K. 265. A man commutes to work by train. Every day in the afternoon, he arrives to the railway station with the same train, and his wife drives him home. The wife leaves home just in time to arrive at the station when her husband's train comes in. One day, the man arrived at the station an hour earlier, and started to walk home along the road on which his wife drove him home every day. The wife left home at the usual time. When she saw her husband on the road, she immediately stopped, picked him up and turned around. They arrived home 20 minutes earlier than usual. Calculate the time in minutes that the husband walked along the road.
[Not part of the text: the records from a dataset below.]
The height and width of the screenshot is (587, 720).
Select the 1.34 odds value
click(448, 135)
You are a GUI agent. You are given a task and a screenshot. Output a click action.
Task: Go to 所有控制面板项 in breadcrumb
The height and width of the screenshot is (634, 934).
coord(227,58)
K. 270. A fair bookmaker only takes fair bets. For example, if you bet 3 to 5 on something, it means that you pay 3 if you lose and get 5 if you win, but in the long run no one gains anything on this bet. There are three horses running a race: Curse, Worse, and Hearse. The fair bookmaker takes 2 to 1 bets on Hearse winning the race, and 3 to 7 bets on Curse winning. (These are fair bets.) In what ratio can one bet on Worse coming in first?

C. 1050. Currently there are six different kinds of banknotes in Hungary: 500, 1000, 2000, 5000, 10000 and 20000 forint notes. How many different sums of money can be paid with three notes?

C. 1051. A natural number n is chosen between two consecutive square numbers. The smaller square is obtained by subtracting k from n, and the larger one is obtained by adding l to n. Prove that the number n-kl is a perfect square.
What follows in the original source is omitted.